■ **SUPPLIED MATERIAL**
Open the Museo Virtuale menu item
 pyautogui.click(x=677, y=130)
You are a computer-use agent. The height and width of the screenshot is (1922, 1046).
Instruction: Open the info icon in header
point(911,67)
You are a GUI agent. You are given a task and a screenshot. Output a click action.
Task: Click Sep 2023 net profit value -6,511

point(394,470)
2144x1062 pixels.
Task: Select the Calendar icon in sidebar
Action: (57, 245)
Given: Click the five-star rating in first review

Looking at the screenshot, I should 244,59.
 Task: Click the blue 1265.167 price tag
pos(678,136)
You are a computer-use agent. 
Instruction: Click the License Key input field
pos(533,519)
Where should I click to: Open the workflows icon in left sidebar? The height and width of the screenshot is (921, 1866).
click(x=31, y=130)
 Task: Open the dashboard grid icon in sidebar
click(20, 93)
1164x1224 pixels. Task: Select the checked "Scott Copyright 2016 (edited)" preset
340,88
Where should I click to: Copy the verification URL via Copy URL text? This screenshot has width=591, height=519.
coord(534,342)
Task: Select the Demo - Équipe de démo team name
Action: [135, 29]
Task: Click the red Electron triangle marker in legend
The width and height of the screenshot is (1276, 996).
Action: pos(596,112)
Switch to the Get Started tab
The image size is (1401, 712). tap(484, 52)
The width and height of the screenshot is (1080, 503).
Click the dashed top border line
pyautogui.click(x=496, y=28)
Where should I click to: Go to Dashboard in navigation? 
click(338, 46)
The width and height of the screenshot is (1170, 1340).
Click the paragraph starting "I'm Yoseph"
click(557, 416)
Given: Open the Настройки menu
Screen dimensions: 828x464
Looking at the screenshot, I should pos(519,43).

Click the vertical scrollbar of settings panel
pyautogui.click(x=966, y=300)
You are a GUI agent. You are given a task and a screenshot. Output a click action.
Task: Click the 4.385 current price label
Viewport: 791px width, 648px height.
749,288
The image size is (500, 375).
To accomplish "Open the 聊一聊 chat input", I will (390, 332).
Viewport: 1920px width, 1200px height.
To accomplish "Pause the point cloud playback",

■ **PROBLEM REQUIREMENTS**
Set out every line of the material above as a JSON list of strings, one string per line, with blank lines left out.

■ **ANSWER BELOW**
[
  "Open the Museo Virtuale menu item",
  " pyautogui.click(x=677, y=130)",
  "You are a computer-use agent. The height and width of the screenshot is (1922, 1046).",
  "Instruction: Open the info icon in header",
  "point(911,67)",
  "You are a GUI agent. You are given a task and a screenshot. Output a click action.",
  "Task: Click Sep 2023 net profit value -6,511",
  "point(394,470)",
  "2144x1062 pixels.",
  "Task: Select the Calendar icon in sidebar",
  "Action: (57, 245)",
  "Given: Click the five-star rating in first review",
  "Looking at the screenshot, I should 244,59.",
  " Task: Click the blue 1265.167 price tag",
  "pos(678,136)",
  "You are a computer-use agent. ",
  "Instruction: Click the License Key input field",
  "pos(533,519)",
  "Where should I click to: Open the workflows icon in left sidebar? The height and width of the screenshot is (921, 1866).",
  "click(x=31, y=130)",
  " Task: Open the dashboard grid icon in sidebar",
  "click(20, 93)",
  "1164x1224 pixels. Task: Select the checked \"Scott Copyright 2016 (edited)\" preset",
  "340,88",
  "Where should I click to: Copy the verification URL via Copy URL text? This screenshot has width=591, height=519.",
  "coord(534,342)",
  "Task: Select the Demo - Équipe de démo team name",
  "Action: [135, 29]",
  "Task: Click the red Electron triangle marker in legend",
  "The width and height of the screenshot is (1276, 996).",
  "Action: pos(596,112)",
  "Switch to the Get Started tab",
  "The image size is (1401, 712). tap(484, 52)",
  "The width and height of the screenshot is (1080, 503).",
  "Click the dashed top border line",
  "pyautogui.click(x=496, y=28)",
  "Where should I click to: Go to Dashboard in navigation? ",
  "click(338, 46)",
  "The width and height of the screenshot is (1170, 1340).",
  "Click the paragraph starting \"I'm Yoseph\"",
  "click(557, 416)",
  "Given: Open the Настройки menu",
  "Screen dimensions: 828x464",
  "Looking at the screenshot, I should pos(519,43).",
  "Click the vertical scrollbar of settings panel",
  "pyautogui.click(x=966, y=300)",
  "You are a GUI agent. You are given a task and a screenshot. Output a click action.",
  "Task: Click the 4.385 current price label",
  "Viewport: 791px width, 648px height.",
  "749,288",
  "The image size is (500, 375).",
  "To accomplish \"Open the 聊一聊 chat input\", I will (390, 332).",
  "Viewport: 1920px width, 1200px height.",
  "To accomplish \"Pause the point cloud playback\","
]